-- start Text extract --

RENO, Nev. – Two bowlers rose from the brink of despair to elation Sunday in the Pepsi PBA Scorpion Championship presented by GoBowling.com at the National Bowling Stadium, the final round of qualifying for the PBA World Championship.

One of the two – Mexico’s Arturo Quintero – rose from 86th place into the PBA World Championship field of 49 finalists in 40th place after leading the Scorpion round with a 242 average. The other bowler – Boston Red Sox star Mookie Betts – followed his two worst games of the World Series with a 300 game, his first perfect game in professional competition. Although he didn’t advance, Betts demonstrated he has skills beyond his baseball talents.

Also in the mix as qualifying came to an end after 40 combined games on four different animal pattern qualifying events, Sweden’s Jesper Svensson emerged as the PBA World Championship’s leading qualifier with a 9,5,94 pinfall total, topping Australia’s Jason Belmonte by 189 pins heading into the two-day, four-round World Championship cashers’ round beginning Monday. Tom Smallwood of Saginaw, Mich.; Thomas Larsen of Denmark, and Ryan Ciminelli of Cheektowaga, N.Y., rounded out the top five World Championship qualifiers.

Sunday’s competition on the 42-foot Scorpion lane conditioning pattern was the fourth and final animal pattern qualifying stages that are part of the GEICO PBA World Series of Bowling IX, presented by Eldorado Resorts Reno Properties, and the Go Bowling! PBA Tour. Quintero led early and led late after bowling below expectations the three previous rounds.

“I woke up this morning and asked God for help,” Quintero said. “I needed to bowl really good to make the World Championship cut. The Scorpion pattern was the toughest for a lot of guys, but I made the cut in that event last year and for me, it was the easiest pattern of all. It depends on your style of bowling, and I got a new ball drilled, which I used the entire round.

-- end Text extract --
-- start Dataset records --

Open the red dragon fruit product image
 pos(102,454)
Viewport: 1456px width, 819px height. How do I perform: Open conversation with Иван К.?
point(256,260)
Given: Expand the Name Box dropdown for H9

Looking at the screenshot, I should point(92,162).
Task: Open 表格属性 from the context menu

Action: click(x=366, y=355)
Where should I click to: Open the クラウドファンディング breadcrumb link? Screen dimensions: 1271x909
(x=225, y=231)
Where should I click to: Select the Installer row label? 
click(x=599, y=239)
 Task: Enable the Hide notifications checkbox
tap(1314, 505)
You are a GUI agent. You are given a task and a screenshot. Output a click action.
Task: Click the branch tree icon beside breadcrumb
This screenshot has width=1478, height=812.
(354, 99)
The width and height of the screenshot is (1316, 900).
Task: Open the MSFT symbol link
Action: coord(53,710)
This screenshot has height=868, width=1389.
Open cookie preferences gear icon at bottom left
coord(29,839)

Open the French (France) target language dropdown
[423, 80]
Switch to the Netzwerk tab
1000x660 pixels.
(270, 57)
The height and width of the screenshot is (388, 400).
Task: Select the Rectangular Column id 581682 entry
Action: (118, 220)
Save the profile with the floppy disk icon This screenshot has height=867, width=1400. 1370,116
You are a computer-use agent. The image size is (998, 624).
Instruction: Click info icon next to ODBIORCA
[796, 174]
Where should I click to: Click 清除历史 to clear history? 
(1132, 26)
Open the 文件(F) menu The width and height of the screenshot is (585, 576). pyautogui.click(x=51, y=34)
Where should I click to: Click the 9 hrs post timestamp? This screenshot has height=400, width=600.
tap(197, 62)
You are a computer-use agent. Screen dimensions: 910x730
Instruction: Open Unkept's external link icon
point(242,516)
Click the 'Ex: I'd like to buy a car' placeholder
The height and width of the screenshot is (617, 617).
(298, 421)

-- end Dataset records --

Stated problem
Continue the news report above on the PBA Scorpion Championship from the point where it stops.

Response
Quintero’s 2,420 pinfall total for 10 games in the Scorpion round topped Devin Bidwell of Wichita, Kan., by 24 pins. Bill O’Neill of Langhorne, Pa., was third with 2,386 pins followed by BJ Moore III of Greensburg, Pa., with a 2,384 total and PBA rookie Kyle Sherman with a 2,372 total. The 16 players who advance to the Scorpion match play elimination round next Thursday included players from Mexico, England, Canada and Australia in addition to the U.S.

During the Scorpion round, Betts created the most excitement by bowling his first perfect game in one of the most prestigious professional tournaments in the world.

betts“I bowled the whole final five games without a 200 game,” Betts grinned, noting he completed his WSOB IX with games of 169, 300, 199, 198 and 193. He completed his 40 games in a tie for 158th place with a 205.6 average, far below the World Championship cut, but 15 pins better than his average in his 2015 debut in the WSOB.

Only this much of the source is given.